>> Start Text extract
Some legal information can be considered sensitive. (e.g.,document, organization, address, signer)

In [None]:
documentAssembler = nlp.DocumentAssembler()\
    .setInputCol("text")\
    .setOutputCol("document")

sentenceDetector = nlp.SentenceDetectorDLModel.pretrained("sentence_detector_dl","xx")\
    .setInputCols(["document"])\
    .setOutputCol("sentence")
    #.setCustomBounds(["\n\n"])

tokenizer = nlp.Tokenizer()\
    .setInputCols(["sentence"])\
    .setOutputCol("token")

embeddings = nlp.RoBertaEmbeddings.pretrained("roberta_embeddings_legal_roberta_base","en") \
    .setInputCols(["sentence", "token"]) \
    .setOutputCol("embeddings")

legal_ner = legal.NerModel.pretrained("legner_contract_doc_parties", "en", "legal/models")\
    .setInputCols(["sentence", "token", "embeddings"]) \
    .setOutputCol("ner")
>> End Text extract
● **Set exercise 1**: In the legal NLP excerpt, do these statements agree with it? Answer yes or no for each and quote the deciding words. (a) The tokenizer takes its input from the "sentence" column. (b) The sentence detector is loaded with the language code "en". (c) The NER model writes its output to a column named "ner".
The listing that follows has no connection to the legal NLP excerpt.
>> Start Source material
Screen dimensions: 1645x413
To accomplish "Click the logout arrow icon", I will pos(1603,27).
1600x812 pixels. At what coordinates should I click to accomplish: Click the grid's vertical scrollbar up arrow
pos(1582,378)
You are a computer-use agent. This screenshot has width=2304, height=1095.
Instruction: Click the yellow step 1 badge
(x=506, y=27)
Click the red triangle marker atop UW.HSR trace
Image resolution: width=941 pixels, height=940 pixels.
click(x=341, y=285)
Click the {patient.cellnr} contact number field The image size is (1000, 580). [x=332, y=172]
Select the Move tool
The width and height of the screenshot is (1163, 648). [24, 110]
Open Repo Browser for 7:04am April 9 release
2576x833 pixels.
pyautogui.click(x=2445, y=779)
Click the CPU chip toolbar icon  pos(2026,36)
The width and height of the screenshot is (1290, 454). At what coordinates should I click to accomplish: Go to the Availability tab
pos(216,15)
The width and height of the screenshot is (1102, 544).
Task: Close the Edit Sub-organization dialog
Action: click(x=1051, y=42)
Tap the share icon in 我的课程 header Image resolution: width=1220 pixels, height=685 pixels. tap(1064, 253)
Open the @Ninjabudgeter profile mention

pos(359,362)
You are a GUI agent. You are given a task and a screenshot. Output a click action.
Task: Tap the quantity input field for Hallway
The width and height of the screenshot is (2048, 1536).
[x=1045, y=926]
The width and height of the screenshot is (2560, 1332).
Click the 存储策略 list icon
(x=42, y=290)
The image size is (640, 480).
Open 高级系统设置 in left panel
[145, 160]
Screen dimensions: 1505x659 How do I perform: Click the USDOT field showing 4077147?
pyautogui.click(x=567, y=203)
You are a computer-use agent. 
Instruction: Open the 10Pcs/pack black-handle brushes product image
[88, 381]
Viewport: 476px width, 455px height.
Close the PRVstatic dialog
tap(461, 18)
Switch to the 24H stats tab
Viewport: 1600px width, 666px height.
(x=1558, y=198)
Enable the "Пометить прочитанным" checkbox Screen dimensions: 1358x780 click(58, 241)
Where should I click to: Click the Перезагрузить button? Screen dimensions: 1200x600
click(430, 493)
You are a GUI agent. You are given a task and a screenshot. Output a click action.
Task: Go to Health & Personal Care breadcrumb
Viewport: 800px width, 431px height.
>> End Source material
● **Set exercise 2**: Convert the listing, from its first line through the line containing "pyautogui.click(x=567, y=203)", into a JSON list of strings with one string per line, omitting blank lines.

● **Correct answer 1**:
(a) Yes: `.setInputCols(["sentence"])`
(b) No: `pretrained("sentence_detector_dl","xx")`
(c) Yes: `.setOutputCol("ner")`

● **Correct answer 2**:
[
  "Screen dimensions: 1645x413",
  "To accomplish \"Click the logout arrow icon\", I will pos(1603,27).",
  "1600x812 pixels. At what coordinates should I click to accomplish: Click the grid's vertical scrollbar up arrow",
  "pos(1582,378)",
  "You are a computer-use agent. This screenshot has width=2304, height=1095.",
  "Instruction: Click the yellow step 1 badge",
  "(x=506, y=27)",
  "Click the red triangle marker atop UW.HSR trace",
  "Image resolution: width=941 pixels, height=940 pixels.",
  "click(x=341, y=285)",
  "Click the {patient.cellnr} contact number field The image size is (1000, 580). [x=332, y=172]",
  "Select the Move tool",
  "The width and height of the screenshot is (1163, 648). [24, 110]",
  "Open Repo Browser for 7:04am April 9 release",
  "2576x833 pixels.",
  "pyautogui.click(x=2445, y=779)",
  "Click the CPU chip toolbar icon  pos(2026,36)",
  "The width and height of the screenshot is (1290, 454). At what coordinates should I click to accomplish: Go to the Availability tab",
  "pos(216,15)",
  "The width and height of the screenshot is (1102, 544).",
  "Task: Close the Edit Sub-organization dialog",
  "Action: click(x=1051, y=42)",
  "Tap the share icon in 我的课程 header Image resolution: width=1220 pixels, height=685 pixels. tap(1064, 253)",
  "Open the @Ninjabudgeter profile mention",
  "pos(359,362)",
  "You are a GUI agent. You are given a task and a screenshot. Output a click action.",
  "Task: Tap the quantity input field for Hallway",
  "The width and height of the screenshot is (2048, 1536).",
  "[x=1045, y=926]",
  "The width and height of the screenshot is (2560, 1332).",
  "Click the 存储策略 list icon",
  "(x=42, y=290)",
  "The image size is (640, 480).",
  "Open 高级系统设置 in left panel",
  "[145, 160]",
  "Screen dimensions: 1505x659 How do I perform: Click the USDOT field showing 4077147?",
  "pyautogui.click(x=567, y=203)"
]